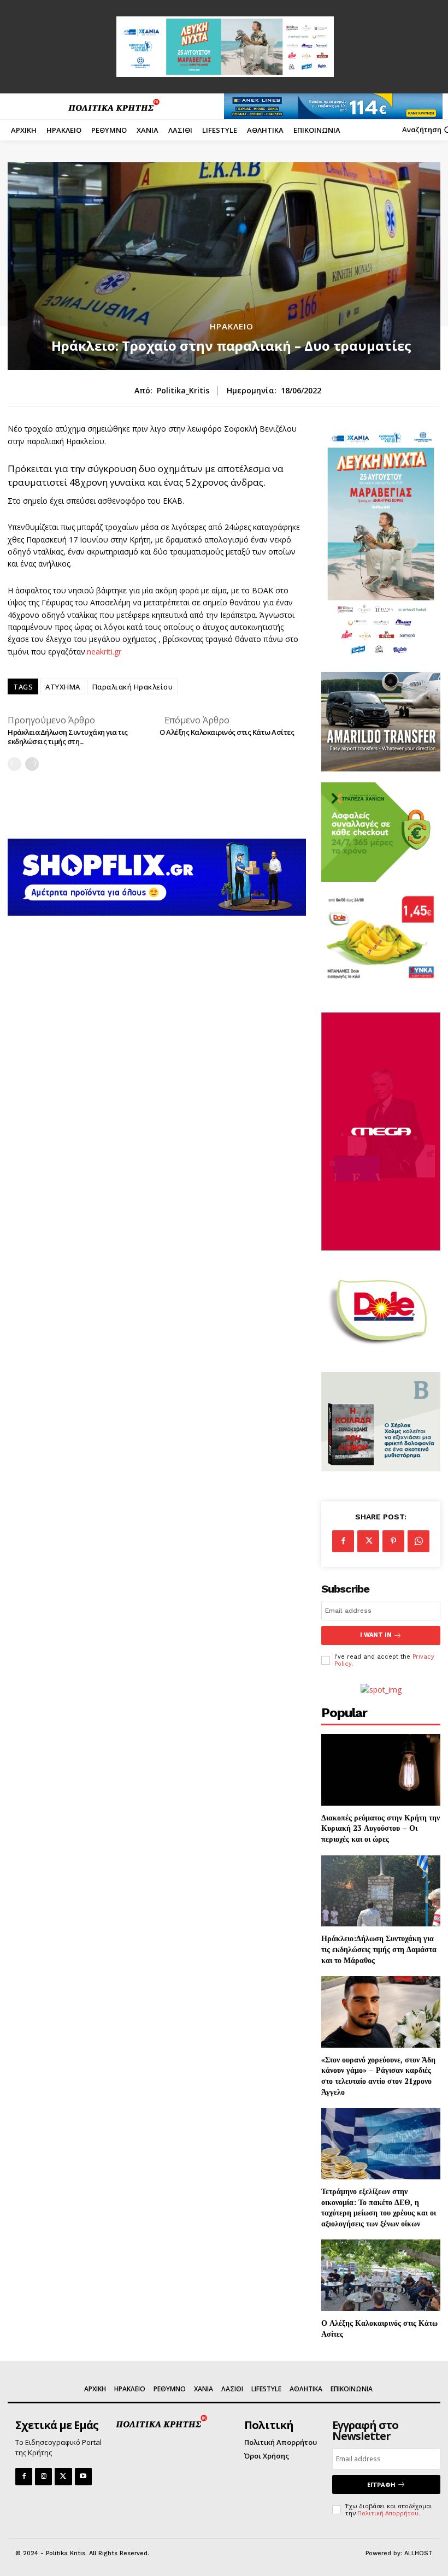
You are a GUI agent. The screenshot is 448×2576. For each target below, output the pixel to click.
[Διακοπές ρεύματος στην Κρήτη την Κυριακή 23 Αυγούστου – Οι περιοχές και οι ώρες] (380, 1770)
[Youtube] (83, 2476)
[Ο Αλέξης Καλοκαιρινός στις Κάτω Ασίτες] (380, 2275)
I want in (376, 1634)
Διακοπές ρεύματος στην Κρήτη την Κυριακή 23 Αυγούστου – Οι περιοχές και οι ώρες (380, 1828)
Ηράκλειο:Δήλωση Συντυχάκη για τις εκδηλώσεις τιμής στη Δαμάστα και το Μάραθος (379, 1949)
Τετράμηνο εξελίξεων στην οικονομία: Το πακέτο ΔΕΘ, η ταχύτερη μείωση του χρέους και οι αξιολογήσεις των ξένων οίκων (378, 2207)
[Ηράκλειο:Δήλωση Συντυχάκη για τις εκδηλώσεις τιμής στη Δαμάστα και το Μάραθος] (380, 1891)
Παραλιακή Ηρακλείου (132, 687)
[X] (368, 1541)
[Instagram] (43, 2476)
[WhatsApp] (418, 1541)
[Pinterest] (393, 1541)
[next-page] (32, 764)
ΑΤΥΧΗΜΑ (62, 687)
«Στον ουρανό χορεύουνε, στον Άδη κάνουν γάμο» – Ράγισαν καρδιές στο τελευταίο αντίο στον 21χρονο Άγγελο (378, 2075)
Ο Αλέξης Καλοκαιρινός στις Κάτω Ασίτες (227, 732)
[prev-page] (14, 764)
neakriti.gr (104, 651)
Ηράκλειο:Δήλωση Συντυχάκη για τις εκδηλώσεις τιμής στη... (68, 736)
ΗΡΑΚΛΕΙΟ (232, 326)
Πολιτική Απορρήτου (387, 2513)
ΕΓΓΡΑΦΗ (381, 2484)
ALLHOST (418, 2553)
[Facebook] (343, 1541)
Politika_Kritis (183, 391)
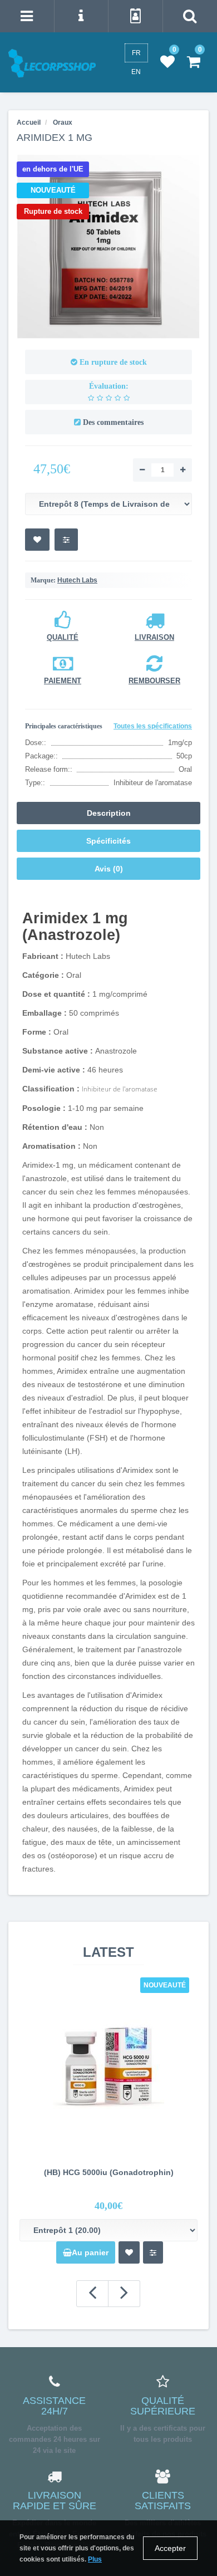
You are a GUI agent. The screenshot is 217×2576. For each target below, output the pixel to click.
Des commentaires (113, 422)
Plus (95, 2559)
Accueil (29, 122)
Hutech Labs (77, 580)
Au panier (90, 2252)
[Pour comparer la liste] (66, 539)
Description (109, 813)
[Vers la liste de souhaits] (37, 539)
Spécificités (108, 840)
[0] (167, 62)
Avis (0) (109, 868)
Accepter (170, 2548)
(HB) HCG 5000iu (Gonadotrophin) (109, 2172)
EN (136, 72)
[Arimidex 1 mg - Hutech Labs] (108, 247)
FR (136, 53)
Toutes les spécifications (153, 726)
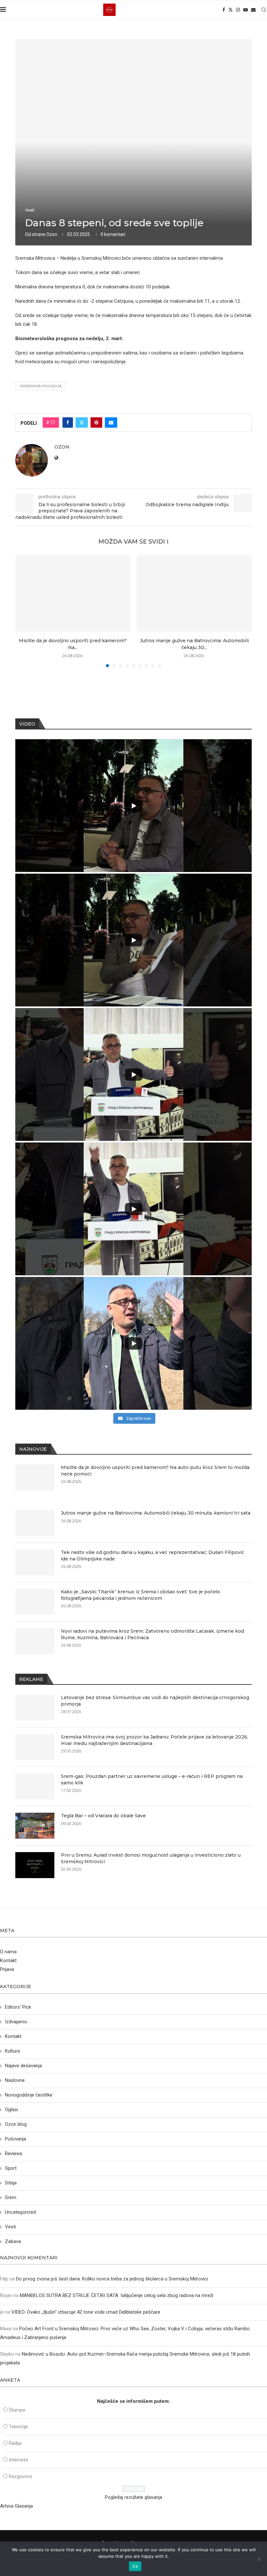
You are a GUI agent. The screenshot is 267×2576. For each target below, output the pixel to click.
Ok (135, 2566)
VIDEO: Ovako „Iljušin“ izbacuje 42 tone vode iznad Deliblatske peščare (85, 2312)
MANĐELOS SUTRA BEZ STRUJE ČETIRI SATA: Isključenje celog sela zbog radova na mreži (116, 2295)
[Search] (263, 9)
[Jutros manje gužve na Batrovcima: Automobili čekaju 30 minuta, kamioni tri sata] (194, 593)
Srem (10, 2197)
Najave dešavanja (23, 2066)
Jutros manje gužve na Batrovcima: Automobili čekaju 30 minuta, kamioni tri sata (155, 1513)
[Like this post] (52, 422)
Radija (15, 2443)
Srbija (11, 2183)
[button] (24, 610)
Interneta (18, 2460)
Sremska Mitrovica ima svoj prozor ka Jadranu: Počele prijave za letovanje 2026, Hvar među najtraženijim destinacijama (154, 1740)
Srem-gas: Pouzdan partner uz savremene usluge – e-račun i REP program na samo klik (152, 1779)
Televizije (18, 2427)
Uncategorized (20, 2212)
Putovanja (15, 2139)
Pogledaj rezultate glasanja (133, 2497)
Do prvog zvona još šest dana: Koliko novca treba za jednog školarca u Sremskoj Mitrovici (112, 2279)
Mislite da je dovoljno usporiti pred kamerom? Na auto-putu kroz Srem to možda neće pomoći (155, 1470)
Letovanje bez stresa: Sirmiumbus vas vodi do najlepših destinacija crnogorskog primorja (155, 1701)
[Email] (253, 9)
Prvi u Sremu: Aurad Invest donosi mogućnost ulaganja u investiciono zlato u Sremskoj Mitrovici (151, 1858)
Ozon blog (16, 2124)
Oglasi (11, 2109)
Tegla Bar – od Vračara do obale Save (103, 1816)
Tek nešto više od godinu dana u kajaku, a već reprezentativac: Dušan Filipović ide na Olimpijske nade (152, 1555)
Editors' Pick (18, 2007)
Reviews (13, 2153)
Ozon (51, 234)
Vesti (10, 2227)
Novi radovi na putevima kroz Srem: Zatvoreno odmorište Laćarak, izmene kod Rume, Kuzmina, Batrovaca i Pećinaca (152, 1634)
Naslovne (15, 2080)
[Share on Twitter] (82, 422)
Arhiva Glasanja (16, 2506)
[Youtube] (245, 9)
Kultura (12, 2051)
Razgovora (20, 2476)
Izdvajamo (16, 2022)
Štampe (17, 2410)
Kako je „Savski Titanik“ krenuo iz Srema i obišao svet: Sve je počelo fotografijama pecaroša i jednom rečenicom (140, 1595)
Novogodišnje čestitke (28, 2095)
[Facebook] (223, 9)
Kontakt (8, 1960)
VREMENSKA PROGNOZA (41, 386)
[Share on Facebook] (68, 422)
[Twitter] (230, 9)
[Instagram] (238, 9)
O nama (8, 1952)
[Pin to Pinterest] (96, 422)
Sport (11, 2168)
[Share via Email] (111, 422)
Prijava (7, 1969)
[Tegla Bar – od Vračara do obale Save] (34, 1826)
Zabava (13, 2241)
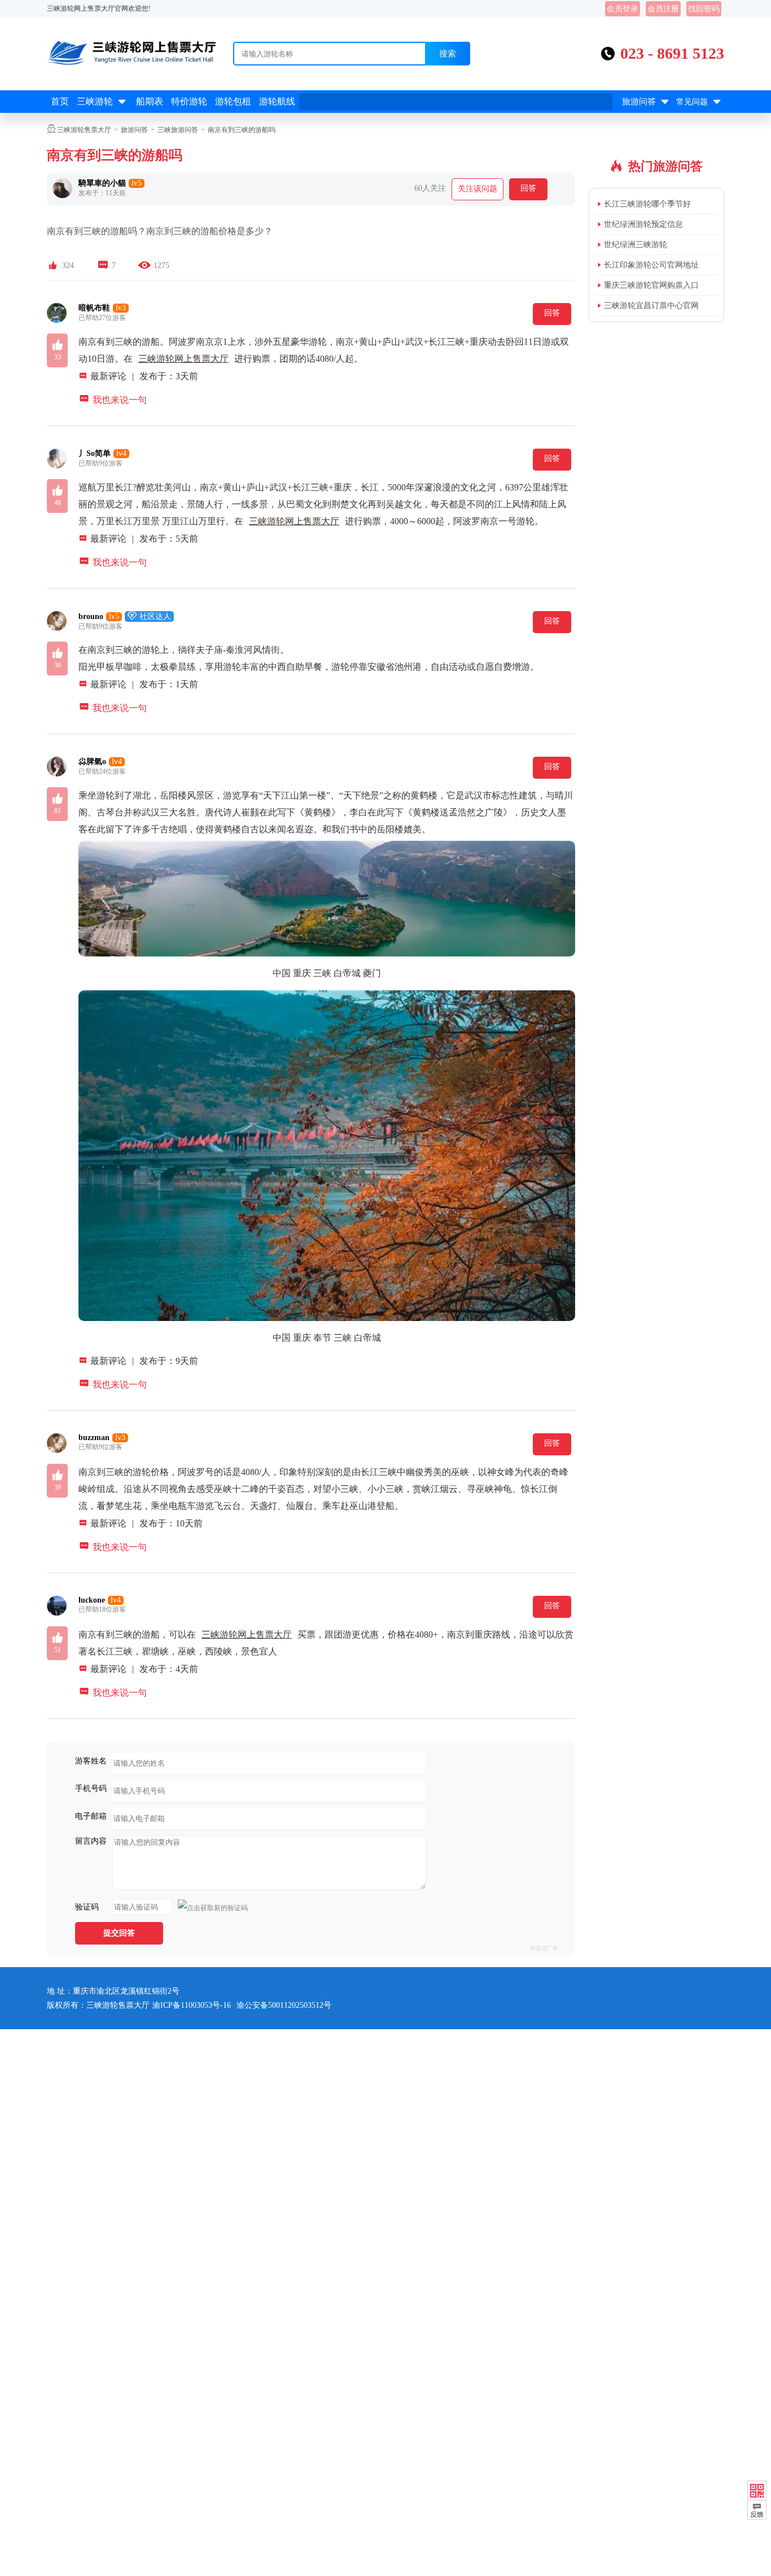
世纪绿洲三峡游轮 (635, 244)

Your goal => Print each entry above verbatim, pictures left out.

Result of the exercise =>
You are a GUI agent. The screenshot is 448×2576. For each target below, output the pixel to click.
[Διακοπές ρεύματος στην Κρήτη την Κυριακή 23 Αυγούστου – Οι περιοχές και οι ώρες] (380, 1770)
[Youtube] (83, 2476)
[Ο Αλέξης Καλοκαιρινός στις Κάτω Ασίτες] (380, 2275)
I want in (376, 1634)
Διακοπές ρεύματος στην Κρήτη την Κυριακή 23 Αυγούστου – Οι περιοχές και οι ώρες (380, 1828)
Ηράκλειο:Δήλωση Συντυχάκη για τις εκδηλώσεις τιμής στη Δαμάστα και το Μάραθος (379, 1949)
Τετράμηνο εξελίξεων στην οικονομία: Το πακέτο ΔΕΘ, η ταχύτερη μείωση του χρέους και οι αξιολογήσεις των ξένων οίκων (378, 2207)
[Ηράκλειο:Δήλωση Συντυχάκη για τις εκδηλώσεις τιμής στη Δαμάστα και το Μάραθος] (380, 1891)
Παραλιακή Ηρακλείου (132, 687)
[X] (368, 1541)
[Instagram] (43, 2476)
[WhatsApp] (418, 1541)
[Pinterest] (393, 1541)
[next-page] (32, 764)
ΑΤΥΧΗΜΑ (62, 687)
«Στον ουρανό χορεύουνε, στον Άδη κάνουν γάμο» – Ράγισαν καρδιές στο τελευταίο αντίο στον 21χρονο Άγγελο (378, 2075)
Ο Αλέξης Καλοκαιρινός στις Κάτω Ασίτες (227, 732)
[prev-page] (14, 764)
neakriti.gr (104, 651)
Ηράκλειο:Δήλωση Συντυχάκη για τις εκδηλώσεις τιμής στη... (68, 736)
ΗΡΑΚΛΕΙΟ (232, 326)
Πολιτική Απορρήτου (387, 2513)
ΕΓΓΡΑΦΗ (381, 2484)
ALLHOST (418, 2553)
[Facebook] (343, 1541)
Politika_Kritis (183, 391)
You are a GUI agent. The screenshot is 217×2576. For each target below, output the pixel to click.
Des commentaires (113, 422)
Plus (95, 2559)
Accueil (29, 122)
Hutech Labs (77, 580)
Au panier (90, 2252)
[Pour comparer la liste] (66, 539)
Description (109, 813)
[Vers la liste de souhaits] (37, 539)
Spécificités (108, 840)
[0] (167, 62)
Avis (0) (109, 868)
Accepter (170, 2548)
(HB) HCG 5000iu (Gonadotrophin) (109, 2172)
EN (136, 72)
[Arimidex 1 mg - Hutech Labs] (108, 247)
FR (136, 53)
Toutes les spécifications (153, 726)
You are a GUI agent. The screenshot is 267×2576. For each target below, output the pixel to click.
Ok (135, 2566)
VIDEO: Ovako „Iljušin“ izbacuje 42 tone vode iznad Deliblatske peščare (85, 2312)
MANĐELOS SUTRA BEZ STRUJE ČETIRI SATA: Isključenje celog sela zbog radova na mreži (116, 2295)
[Search] (263, 9)
[Jutros manje gužve na Batrovcima: Automobili čekaju 30 minuta, kamioni tri sata] (194, 593)
Srem (10, 2197)
Najave dešavanja (23, 2066)
Jutros manje gužve na Batrovcima: Automobili čekaju 30 minuta, kamioni tri sata (155, 1513)
[Like this post] (52, 422)
Radija (15, 2443)
Srbija (11, 2183)
[button] (24, 610)
Interneta (18, 2460)
Sremska Mitrovica ima svoj prozor ka Jadranu: Počele prijave za letovanje 2026, Hvar među najtraženijim destinacijama (154, 1740)
Srem-gas: Pouzdan partner uz savremene usluge – e-račun i REP program na samo klik (152, 1779)
Televizije (18, 2427)
Uncategorized (20, 2212)
Putovanja (15, 2139)
Pogledaj rezultate glasanja (133, 2497)
Do prvog zvona još šest dana: Koliko novca treba za jednog školarca u Sremskoj Mitrovici (112, 2279)
Mislite da je dovoljno usporiti pred kamerom? Na auto-putu kroz Srem to možda neće pomoći (155, 1470)
Letovanje bez stresa: Sirmiumbus vas vodi do najlepših destinacija crnogorskog primorja (155, 1701)
[Email] (253, 9)
Prvi u Sremu: Aurad Invest donosi mogućnost ulaganja u investiciono zlato u Sremskoj Mitrovici (151, 1858)
Ozon blog (16, 2124)
Oglasi (11, 2109)
Tegla Bar – od Vračara do obale Save (103, 1816)
Tek nešto više od godinu dana u kajaku, a već reprezentativac: Dušan Filipović ide na Olimpijske nade (152, 1555)
Editors' Pick (18, 2007)
Reviews (13, 2153)
Ozon (51, 234)
Vesti (10, 2227)
Novi radovi na putevima kroz Srem: Zatvoreno odmorište Laćarak, izmene kod Rume, Kuzmina, Batrovaca i Pećinaca (152, 1634)
Naslovne (15, 2080)
[Share on Twitter] (82, 422)
Arhiva Glasanja (16, 2506)
[Youtube] (245, 9)
Kultura (12, 2051)
Razgovora (20, 2476)
Izdvajamo (16, 2022)
Štampe (17, 2410)
Kako je „Savski Titanik“ krenuo iz Srema i obišao svet: Sve je počelo fotografijama pecaroša i jednom rečenicom (140, 1595)
Novogodišnje čestitke (28, 2095)
[Facebook] (223, 9)
Kontakt (8, 1960)
VREMENSKA PROGNOZA (41, 386)
[Share on Facebook] (68, 422)
[Twitter] (230, 9)
[Instagram] (238, 9)
O nama (8, 1952)
[Pin to Pinterest] (96, 422)
Sport (11, 2168)
[Share via Email] (111, 422)
Prijava (7, 1969)
[Tegla Bar – od Vračara do obale Save] (34, 1826)
Zabava (13, 2241)
世纪绿洲三峡游轮 (635, 244)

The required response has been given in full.